- Your objective
Copy the following lines exactly as they appear.

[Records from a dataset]
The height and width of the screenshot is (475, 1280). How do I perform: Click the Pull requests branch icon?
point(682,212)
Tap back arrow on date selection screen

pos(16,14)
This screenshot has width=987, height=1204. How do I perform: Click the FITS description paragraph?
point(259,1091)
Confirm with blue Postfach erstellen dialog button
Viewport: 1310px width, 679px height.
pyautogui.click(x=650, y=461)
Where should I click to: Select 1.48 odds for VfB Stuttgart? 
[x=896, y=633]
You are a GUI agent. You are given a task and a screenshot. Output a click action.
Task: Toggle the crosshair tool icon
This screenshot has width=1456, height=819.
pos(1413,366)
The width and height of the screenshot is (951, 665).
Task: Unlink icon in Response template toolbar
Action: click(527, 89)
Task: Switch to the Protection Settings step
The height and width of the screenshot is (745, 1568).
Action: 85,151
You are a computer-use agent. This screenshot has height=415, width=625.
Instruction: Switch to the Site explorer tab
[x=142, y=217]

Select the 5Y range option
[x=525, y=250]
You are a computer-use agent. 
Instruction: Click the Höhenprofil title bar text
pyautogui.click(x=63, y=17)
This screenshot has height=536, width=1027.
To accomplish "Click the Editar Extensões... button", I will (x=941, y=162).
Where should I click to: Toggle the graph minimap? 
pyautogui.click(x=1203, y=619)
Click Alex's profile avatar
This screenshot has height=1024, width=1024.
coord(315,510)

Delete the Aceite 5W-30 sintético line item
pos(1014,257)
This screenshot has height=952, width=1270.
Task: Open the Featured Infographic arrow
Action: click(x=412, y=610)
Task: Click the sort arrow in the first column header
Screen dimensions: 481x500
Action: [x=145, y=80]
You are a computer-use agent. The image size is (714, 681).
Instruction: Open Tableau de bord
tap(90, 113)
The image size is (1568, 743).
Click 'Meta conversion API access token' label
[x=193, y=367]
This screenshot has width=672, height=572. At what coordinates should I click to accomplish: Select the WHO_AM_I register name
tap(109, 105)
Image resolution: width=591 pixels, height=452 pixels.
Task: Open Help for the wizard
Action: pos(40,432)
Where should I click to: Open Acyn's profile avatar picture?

- Exercise result
The height and width of the screenshot is (475, 1280). How do I perform: Click the Pull requests branch icon?
point(682,212)
Tap back arrow on date selection screen

pos(16,14)
This screenshot has width=987, height=1204. How do I perform: Click the FITS description paragraph?
point(259,1091)
Confirm with blue Postfach erstellen dialog button
Viewport: 1310px width, 679px height.
pyautogui.click(x=650, y=461)
Where should I click to: Select 1.48 odds for VfB Stuttgart? 
[x=896, y=633]
You are a GUI agent. You are given a task and a screenshot. Output a click action.
Task: Toggle the crosshair tool icon
This screenshot has width=1456, height=819.
pos(1413,366)
The width and height of the screenshot is (951, 665).
Task: Unlink icon in Response template toolbar
Action: click(527, 89)
Task: Switch to the Protection Settings step
The height and width of the screenshot is (745, 1568).
Action: 85,151
You are a computer-use agent. This screenshot has height=415, width=625.
Instruction: Switch to the Site explorer tab
[x=142, y=217]

Select the 5Y range option
[x=525, y=250]
You are a computer-use agent. 
Instruction: Click the Höhenprofil title bar text
pyautogui.click(x=63, y=17)
This screenshot has height=536, width=1027.
To accomplish "Click the Editar Extensões... button", I will (x=941, y=162).
Where should I click to: Toggle the graph minimap? 
pyautogui.click(x=1203, y=619)
Click Alex's profile avatar
This screenshot has height=1024, width=1024.
coord(315,510)

Delete the Aceite 5W-30 sintético line item
pos(1014,257)
This screenshot has height=952, width=1270.
Task: Open the Featured Infographic arrow
Action: click(x=412, y=610)
Task: Click the sort arrow in the first column header
Screen dimensions: 481x500
Action: [x=145, y=80]
You are a computer-use agent. The image size is (714, 681).
Instruction: Open Tableau de bord
tap(90, 113)
The image size is (1568, 743).
Click 'Meta conversion API access token' label
[x=193, y=367]
This screenshot has width=672, height=572. At what coordinates should I click to accomplish: Select the WHO_AM_I register name
tap(109, 105)
Image resolution: width=591 pixels, height=452 pixels.
Task: Open Help for the wizard
Action: pos(40,432)
Where should I click to: Open Acyn's profile avatar picture?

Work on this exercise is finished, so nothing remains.